■ **Problem**: Retype the records from the line with "Open Kérem, válasszon" through the line with "Looking at the", leaving out the pictures.

■ **Data supplied**:
:::

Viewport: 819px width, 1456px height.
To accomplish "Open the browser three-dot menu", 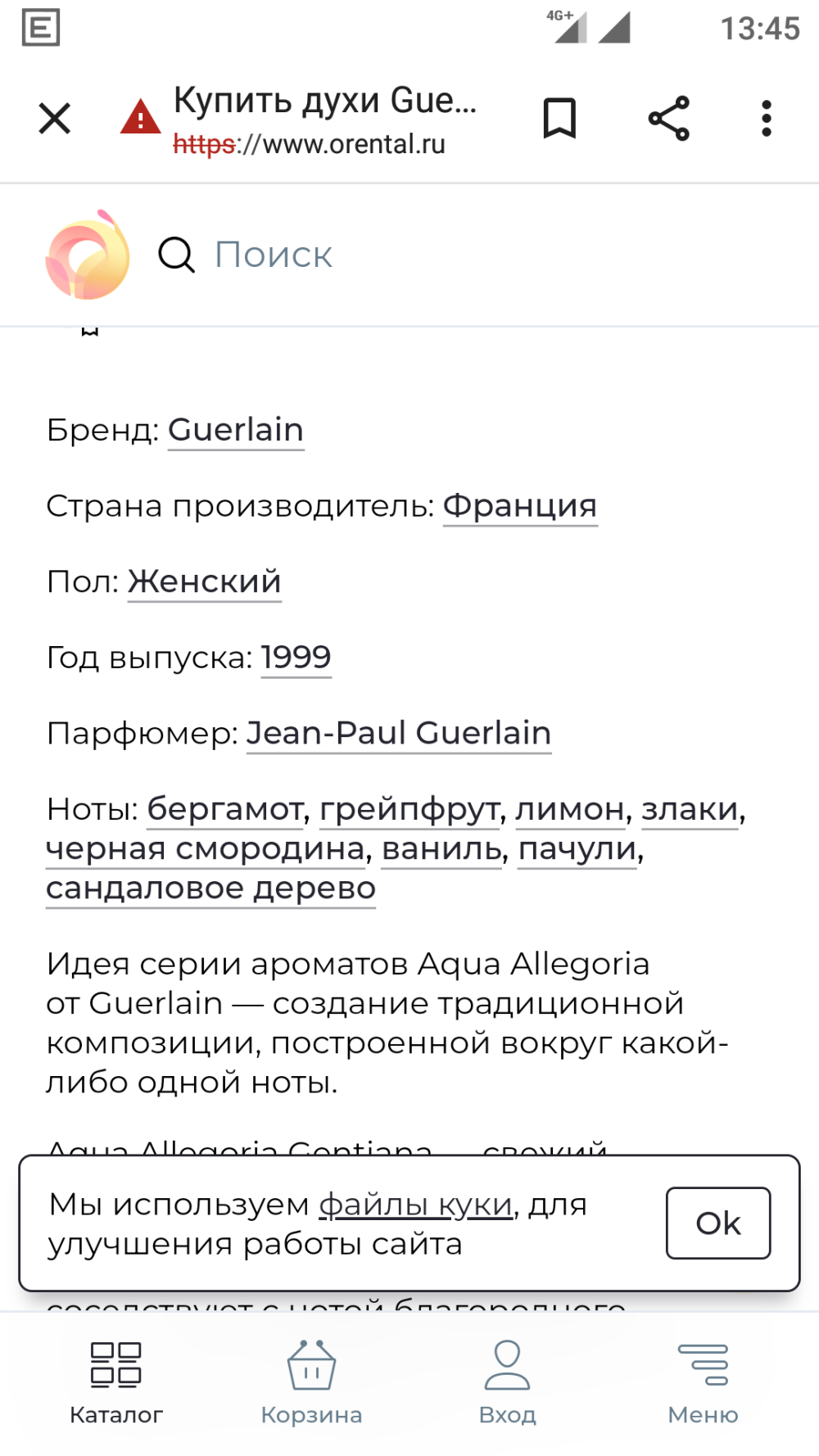I will pos(767,117).
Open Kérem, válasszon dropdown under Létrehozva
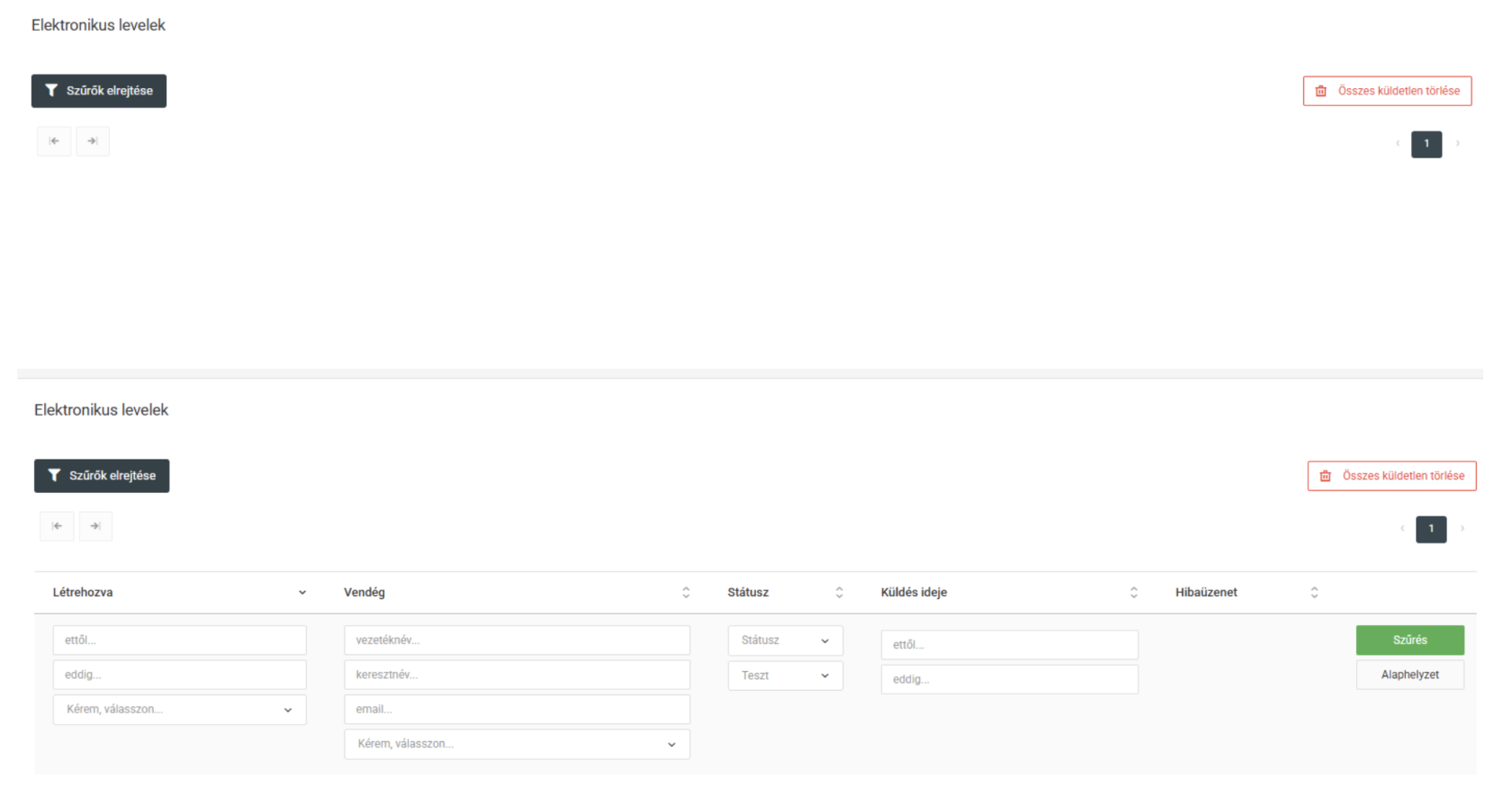The image size is (1512, 788). click(x=179, y=710)
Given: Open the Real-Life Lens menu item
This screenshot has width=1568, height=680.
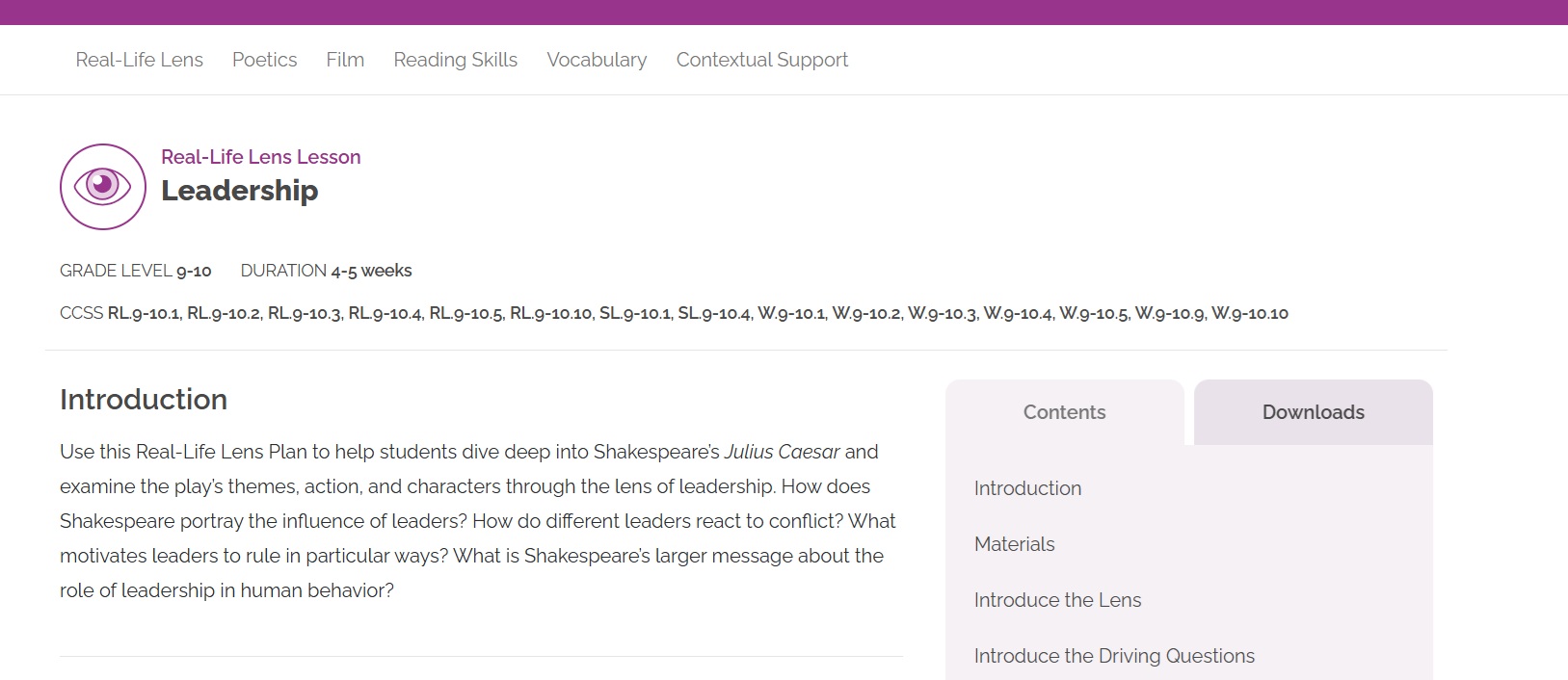Looking at the screenshot, I should click(x=140, y=60).
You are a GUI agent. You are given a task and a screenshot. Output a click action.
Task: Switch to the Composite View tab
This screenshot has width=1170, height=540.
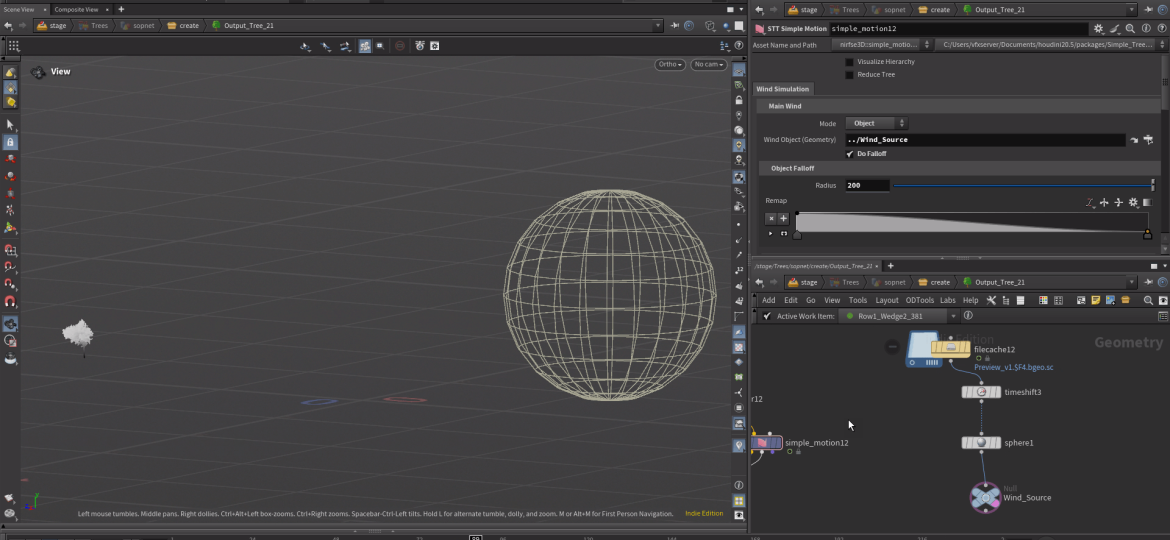[75, 9]
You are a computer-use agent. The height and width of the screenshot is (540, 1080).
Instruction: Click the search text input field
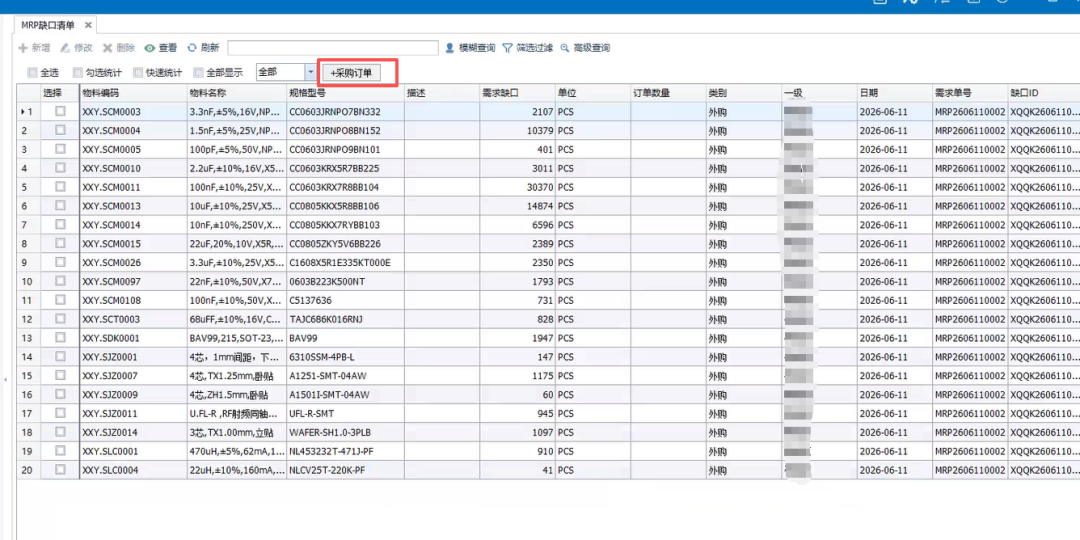pyautogui.click(x=333, y=48)
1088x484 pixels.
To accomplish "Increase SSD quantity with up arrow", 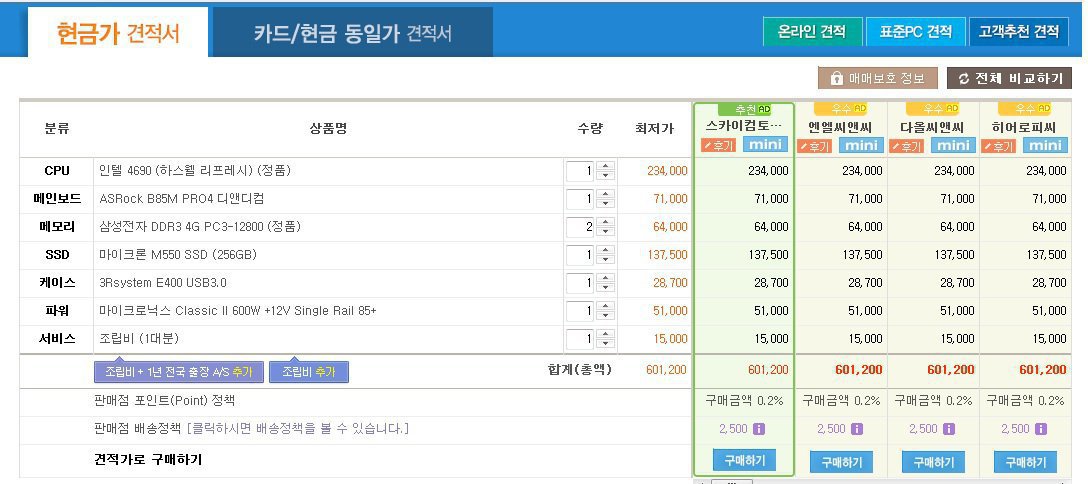I will pos(606,250).
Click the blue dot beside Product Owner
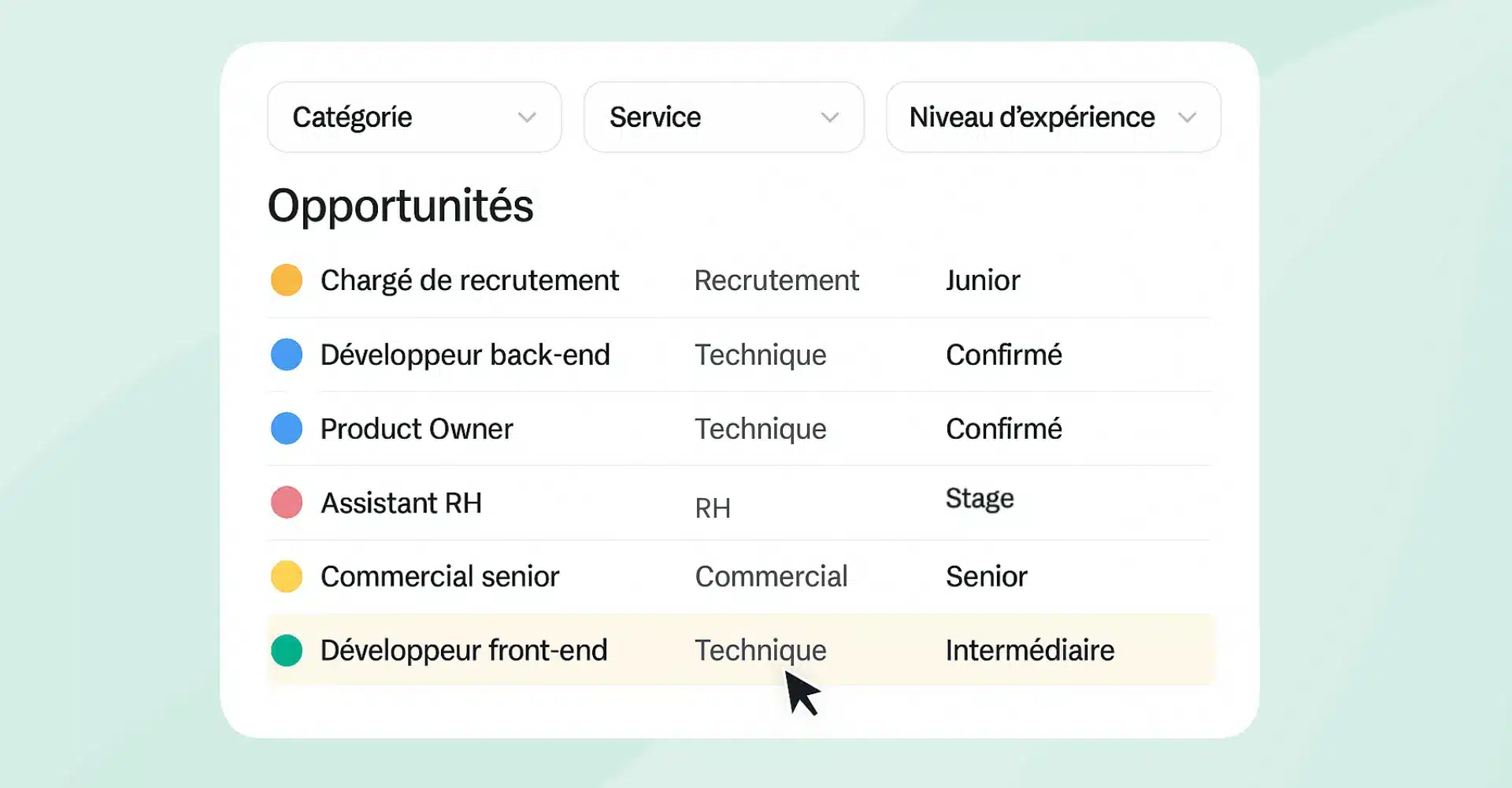1512x788 pixels. (x=287, y=429)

:::

■ **Response to this task**:
Open Kérem, válasszon dropdown under Létrehozva
The image size is (1512, 788). click(x=179, y=710)
Given: Open the Real-Life Lens menu item
This screenshot has width=1568, height=680.
Looking at the screenshot, I should click(x=140, y=60).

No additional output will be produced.